When Patrick mentioned he'd already seen Sweeney Todd--reduced in his mind to Patti Lupone carrying a tuba, 15 years earlier--I said he needed to see a "full" production and that Grayson probably would enjoy it, too.  Little did I realize he would ask me to join them when the Times favorably reviewed the new production starring Josh Groban and Annaleigh Ashford.

Sweeney Todd looms large in my nostalgia universe.  I took David, an aspiring set designer, to see it at the Uris Theater (now the Gershwin, Broadway's largest) for his 25th birthday. We both were blown away by the huge production, the music and Angela Lansbury's iconic performance as the Cockney shrew who made cannibalism indescribably tasty.  Barnet, my tutor in the world of Sondheim musicals, loved the show so much he named one of his cats after the title character.
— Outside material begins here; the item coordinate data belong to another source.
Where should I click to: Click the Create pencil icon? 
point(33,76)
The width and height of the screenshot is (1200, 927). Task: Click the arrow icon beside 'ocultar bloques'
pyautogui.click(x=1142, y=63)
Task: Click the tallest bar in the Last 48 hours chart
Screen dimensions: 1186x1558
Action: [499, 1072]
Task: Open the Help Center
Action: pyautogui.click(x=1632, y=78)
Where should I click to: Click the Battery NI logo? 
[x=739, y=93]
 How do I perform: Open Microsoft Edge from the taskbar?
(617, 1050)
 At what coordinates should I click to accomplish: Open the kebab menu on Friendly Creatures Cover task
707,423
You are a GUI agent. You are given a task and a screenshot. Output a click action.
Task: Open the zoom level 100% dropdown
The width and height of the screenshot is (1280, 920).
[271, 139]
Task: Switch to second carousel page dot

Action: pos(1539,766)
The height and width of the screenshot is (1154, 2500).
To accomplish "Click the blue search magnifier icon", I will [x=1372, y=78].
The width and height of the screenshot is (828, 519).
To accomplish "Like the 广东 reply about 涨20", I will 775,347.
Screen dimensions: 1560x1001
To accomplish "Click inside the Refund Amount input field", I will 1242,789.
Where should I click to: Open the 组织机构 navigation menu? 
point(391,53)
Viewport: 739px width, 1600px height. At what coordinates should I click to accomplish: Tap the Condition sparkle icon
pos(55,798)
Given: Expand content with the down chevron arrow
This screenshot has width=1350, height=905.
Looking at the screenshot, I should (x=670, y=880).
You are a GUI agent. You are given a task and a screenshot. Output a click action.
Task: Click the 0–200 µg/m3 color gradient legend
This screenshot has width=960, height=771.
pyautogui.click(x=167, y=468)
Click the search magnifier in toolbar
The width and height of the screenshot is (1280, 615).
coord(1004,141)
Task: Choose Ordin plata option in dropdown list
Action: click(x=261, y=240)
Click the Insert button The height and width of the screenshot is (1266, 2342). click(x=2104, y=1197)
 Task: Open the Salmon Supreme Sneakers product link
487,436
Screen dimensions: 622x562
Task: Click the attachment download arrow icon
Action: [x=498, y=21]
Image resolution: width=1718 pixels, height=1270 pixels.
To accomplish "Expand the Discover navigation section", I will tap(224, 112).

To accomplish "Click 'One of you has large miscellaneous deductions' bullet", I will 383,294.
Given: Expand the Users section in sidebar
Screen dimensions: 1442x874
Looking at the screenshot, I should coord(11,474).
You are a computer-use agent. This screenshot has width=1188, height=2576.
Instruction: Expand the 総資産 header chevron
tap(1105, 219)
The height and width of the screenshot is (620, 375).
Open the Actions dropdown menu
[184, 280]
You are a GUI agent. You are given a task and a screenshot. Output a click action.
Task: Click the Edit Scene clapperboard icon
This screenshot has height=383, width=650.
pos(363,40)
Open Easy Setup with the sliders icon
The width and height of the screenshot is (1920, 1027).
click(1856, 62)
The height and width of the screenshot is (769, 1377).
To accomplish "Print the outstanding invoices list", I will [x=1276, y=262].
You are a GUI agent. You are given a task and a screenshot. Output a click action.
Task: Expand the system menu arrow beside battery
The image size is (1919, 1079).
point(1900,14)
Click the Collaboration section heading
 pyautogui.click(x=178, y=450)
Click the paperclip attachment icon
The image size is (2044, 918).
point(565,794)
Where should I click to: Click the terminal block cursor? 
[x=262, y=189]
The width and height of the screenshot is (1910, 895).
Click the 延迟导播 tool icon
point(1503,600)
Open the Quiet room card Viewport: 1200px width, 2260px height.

I took the original cast recording on cassette to Alaska in 1980, knowing my father would soon be singing "Not While I'm Around" right along with me.  I also savored Tim Burton's appropriately dark film adaptation, particularly Sacha Baron Cohen hamming it up as Adolfo Pirelli, Sweeney's entirely deserving first victim.

All this by way of saying my expectations were impossibly high.  But while the vocals couldn't have been better--including Jordin Fisher's thrilling baritone--and Ms. Ashford's lewdly funny stage business nearly erased the memory of Ms. Lansbury, the audience, of all things, nearly spoiled the evening.  Although they were all American Express card holders, it seemed as if many had never been inside a Broadway theater before.  And not because of their phones, my usual pet peeve.  Perhaps the 7 p.m. curtain might excuse some of the latecomers, but even more people returned to their seats long after the intermission ended.  Most egregious was a disabled woman whose struggle to step down to the lower balcony seat obscured our view of the stage for at least 10 minutes during the early part of the first act.  Call me unsympathetic, but if navigating a Broadway theater without an elevator is a problem for you, shouldn't you arrive as early as possible to minimize the disruption you may cause others?

But if you've never experienced the Demon Barber of Fleet Street, I'm sure the bloodletting and the incomparable music--particularly if you're a Bernard Hermann fan (he scored Psycho, among many other Alfred Hitchcock films)--will impress you as much as it did me 44 years ago, when audiences knew how to behave.